When hypopituitarism occurs, hormone replacement treatment can be necessary. Even with correct replacement treatment, pituitary function should be reassessed periodically, because both remission of existing deficiencies or development of new ones has been reported (23-25). In our patient there was a restauration of TSH production that permitted us to cease the hormonal replacement therapy. Even so, the period between the beginning of hormonal replacement and the recovery was around two months (Fig 4). As reported in the literature, in her case it could be a connection between recovery and the short period from the symptoms onset (24,25), if we take into account that the first event that happened three months prior and the second trigger for her insufficiencies (endocarditis and sepsis with E cloacae) that happened more recently, were relatively rapid corrected.

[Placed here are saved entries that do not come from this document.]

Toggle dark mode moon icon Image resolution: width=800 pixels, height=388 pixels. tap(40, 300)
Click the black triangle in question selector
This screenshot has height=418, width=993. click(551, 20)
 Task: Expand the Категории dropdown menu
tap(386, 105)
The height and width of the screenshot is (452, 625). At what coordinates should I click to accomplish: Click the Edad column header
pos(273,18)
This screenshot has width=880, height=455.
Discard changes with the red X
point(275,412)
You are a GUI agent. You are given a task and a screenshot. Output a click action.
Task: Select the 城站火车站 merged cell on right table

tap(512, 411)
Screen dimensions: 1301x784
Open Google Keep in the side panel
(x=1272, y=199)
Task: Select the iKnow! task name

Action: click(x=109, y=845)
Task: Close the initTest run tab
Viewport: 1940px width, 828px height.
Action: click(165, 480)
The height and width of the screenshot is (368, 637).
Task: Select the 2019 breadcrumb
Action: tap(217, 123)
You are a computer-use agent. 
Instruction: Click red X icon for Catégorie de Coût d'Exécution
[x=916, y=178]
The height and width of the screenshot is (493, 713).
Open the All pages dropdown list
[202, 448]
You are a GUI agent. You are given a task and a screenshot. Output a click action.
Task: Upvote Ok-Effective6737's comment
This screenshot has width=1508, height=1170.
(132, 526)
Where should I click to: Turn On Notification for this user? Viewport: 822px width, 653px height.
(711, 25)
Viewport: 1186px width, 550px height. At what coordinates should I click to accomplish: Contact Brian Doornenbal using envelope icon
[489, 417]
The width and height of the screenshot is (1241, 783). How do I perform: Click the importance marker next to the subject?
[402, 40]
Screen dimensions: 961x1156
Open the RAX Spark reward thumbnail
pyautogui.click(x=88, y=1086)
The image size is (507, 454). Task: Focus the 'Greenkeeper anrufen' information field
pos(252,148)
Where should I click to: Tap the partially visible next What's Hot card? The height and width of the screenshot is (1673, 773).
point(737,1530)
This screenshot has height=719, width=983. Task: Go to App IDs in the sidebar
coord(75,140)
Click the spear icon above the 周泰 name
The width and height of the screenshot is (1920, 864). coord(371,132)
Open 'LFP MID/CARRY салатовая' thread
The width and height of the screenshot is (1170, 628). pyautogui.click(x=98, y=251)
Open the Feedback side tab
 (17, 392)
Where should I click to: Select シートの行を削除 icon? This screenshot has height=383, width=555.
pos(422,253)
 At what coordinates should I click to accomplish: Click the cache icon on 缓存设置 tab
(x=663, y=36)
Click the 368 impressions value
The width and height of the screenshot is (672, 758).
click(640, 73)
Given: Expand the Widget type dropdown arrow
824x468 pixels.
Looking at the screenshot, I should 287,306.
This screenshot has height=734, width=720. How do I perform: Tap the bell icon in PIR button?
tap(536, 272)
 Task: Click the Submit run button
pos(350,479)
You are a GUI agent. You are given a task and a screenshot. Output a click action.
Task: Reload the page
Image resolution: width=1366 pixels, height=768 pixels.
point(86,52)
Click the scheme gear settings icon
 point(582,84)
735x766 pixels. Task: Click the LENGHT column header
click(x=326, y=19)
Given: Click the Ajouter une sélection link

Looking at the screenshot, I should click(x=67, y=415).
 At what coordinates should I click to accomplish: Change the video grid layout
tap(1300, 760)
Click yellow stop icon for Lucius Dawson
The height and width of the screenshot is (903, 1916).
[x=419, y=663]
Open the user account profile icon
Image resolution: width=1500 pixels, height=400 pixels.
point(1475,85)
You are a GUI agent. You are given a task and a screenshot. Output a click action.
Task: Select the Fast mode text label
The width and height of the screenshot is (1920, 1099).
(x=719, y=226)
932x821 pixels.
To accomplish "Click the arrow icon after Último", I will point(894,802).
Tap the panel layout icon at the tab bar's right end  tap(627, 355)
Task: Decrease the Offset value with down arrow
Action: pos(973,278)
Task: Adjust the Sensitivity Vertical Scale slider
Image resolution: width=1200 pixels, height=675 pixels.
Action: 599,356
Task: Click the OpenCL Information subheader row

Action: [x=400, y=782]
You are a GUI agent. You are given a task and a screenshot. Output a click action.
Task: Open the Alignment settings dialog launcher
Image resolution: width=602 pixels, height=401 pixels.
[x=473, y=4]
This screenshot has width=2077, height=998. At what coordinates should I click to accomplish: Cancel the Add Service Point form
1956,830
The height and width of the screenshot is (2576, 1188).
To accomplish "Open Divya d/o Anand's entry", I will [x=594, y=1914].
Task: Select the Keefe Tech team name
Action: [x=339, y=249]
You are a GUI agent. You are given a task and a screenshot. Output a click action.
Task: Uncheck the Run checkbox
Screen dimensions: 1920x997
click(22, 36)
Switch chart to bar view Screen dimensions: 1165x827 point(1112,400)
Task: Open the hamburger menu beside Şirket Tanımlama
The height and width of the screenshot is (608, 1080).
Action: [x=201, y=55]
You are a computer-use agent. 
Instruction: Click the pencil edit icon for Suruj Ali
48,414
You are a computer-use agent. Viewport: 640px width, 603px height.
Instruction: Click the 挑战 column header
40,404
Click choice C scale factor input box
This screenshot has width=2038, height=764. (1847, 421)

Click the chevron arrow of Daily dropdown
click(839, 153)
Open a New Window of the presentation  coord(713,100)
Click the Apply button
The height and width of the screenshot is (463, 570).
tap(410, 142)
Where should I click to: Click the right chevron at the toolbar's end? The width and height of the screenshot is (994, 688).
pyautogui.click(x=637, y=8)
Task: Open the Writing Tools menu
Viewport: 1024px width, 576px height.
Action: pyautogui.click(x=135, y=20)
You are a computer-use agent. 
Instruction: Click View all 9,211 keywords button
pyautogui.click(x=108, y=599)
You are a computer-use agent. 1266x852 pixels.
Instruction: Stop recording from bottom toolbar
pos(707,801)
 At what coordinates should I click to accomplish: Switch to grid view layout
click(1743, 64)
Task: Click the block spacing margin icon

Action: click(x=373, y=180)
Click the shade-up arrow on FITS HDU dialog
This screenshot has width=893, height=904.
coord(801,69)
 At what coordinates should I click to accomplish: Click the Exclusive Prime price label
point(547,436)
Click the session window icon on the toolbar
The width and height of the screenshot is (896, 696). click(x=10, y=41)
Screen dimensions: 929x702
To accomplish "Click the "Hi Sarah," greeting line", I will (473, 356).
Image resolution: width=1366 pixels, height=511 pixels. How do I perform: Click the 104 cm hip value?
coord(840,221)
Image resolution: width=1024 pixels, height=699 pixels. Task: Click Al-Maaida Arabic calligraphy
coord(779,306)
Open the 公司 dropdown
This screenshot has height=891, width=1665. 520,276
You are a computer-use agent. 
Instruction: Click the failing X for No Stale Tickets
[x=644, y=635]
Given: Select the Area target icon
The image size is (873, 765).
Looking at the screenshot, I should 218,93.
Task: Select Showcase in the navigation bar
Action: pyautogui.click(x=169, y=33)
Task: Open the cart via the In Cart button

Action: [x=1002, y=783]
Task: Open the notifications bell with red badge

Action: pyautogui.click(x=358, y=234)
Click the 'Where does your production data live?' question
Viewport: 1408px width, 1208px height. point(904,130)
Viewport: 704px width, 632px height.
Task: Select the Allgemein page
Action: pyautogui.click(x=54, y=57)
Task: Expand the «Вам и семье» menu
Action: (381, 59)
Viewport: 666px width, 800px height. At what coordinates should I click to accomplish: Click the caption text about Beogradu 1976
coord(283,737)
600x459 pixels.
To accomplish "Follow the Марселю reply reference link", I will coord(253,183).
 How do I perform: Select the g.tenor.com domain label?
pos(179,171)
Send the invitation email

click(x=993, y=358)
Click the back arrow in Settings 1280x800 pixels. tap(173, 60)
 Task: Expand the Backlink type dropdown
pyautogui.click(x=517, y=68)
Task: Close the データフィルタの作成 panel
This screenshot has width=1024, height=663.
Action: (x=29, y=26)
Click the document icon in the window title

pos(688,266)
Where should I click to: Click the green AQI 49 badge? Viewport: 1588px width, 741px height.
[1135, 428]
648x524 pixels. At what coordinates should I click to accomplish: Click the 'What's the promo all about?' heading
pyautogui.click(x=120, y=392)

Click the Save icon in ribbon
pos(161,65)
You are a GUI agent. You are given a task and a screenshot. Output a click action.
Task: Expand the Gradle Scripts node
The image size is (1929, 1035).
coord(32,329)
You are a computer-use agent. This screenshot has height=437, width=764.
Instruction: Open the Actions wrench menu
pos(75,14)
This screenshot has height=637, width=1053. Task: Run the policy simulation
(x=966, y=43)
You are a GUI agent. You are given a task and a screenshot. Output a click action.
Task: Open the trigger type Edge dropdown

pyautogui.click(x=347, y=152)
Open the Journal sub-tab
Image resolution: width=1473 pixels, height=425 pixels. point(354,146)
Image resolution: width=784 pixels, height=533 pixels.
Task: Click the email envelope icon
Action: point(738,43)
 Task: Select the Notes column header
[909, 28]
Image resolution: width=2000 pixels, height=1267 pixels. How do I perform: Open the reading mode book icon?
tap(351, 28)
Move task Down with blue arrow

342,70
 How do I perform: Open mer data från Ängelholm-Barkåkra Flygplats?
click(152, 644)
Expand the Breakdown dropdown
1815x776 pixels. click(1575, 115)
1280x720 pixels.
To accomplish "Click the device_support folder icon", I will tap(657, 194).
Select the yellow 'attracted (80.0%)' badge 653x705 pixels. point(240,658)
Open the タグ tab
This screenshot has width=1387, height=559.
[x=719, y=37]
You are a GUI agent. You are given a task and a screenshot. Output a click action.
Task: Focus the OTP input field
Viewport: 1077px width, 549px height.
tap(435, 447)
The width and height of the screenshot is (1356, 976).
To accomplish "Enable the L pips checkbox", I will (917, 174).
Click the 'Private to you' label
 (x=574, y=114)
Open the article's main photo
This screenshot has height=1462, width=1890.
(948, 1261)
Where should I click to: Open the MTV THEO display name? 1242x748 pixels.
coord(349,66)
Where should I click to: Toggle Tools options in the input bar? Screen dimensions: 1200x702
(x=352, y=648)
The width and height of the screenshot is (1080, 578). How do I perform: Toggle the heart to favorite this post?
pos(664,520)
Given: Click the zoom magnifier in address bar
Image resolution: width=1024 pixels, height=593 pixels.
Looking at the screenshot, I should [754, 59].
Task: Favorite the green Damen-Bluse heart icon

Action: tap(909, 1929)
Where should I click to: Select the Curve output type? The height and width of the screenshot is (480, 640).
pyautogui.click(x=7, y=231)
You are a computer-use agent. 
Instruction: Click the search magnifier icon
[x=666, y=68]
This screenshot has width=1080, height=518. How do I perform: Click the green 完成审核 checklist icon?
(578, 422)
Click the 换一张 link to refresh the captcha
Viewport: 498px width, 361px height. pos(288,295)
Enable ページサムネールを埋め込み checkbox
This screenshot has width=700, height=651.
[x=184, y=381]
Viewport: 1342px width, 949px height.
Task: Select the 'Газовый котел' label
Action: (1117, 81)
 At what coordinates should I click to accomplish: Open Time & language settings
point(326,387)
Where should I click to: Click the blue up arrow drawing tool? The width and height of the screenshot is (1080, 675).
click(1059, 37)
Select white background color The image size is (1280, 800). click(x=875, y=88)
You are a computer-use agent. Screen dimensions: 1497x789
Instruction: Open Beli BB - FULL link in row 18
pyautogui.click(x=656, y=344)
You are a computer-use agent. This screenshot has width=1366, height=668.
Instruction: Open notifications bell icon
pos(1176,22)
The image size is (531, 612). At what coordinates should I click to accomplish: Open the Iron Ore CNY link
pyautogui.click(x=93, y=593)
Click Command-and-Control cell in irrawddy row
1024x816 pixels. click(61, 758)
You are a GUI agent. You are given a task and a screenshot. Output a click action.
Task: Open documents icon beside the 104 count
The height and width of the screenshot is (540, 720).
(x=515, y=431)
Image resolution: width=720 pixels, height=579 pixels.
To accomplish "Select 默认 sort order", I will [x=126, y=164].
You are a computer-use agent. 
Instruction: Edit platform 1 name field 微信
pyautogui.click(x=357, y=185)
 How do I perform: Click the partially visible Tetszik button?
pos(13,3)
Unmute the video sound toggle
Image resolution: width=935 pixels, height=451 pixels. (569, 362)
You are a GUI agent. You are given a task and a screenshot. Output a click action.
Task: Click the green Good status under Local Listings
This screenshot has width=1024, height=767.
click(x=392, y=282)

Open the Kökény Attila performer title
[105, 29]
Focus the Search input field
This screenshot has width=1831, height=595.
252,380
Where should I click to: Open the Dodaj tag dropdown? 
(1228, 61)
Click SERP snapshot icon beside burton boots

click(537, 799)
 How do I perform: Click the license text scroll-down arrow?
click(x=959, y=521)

In conclusion, in our severely ill patient with partial empty sella and potentially reduced thyrotrope reserve due to a post-surgical pituitary infarction, the superposed infectious-related events - pituitary new damage/euthyroid sick syndrome contributed to a clinical picture of overt secondary hypothyroidism, which masked the sepsis symptoms.

Conflict of interest

The authors declare that they have no conflict of interest.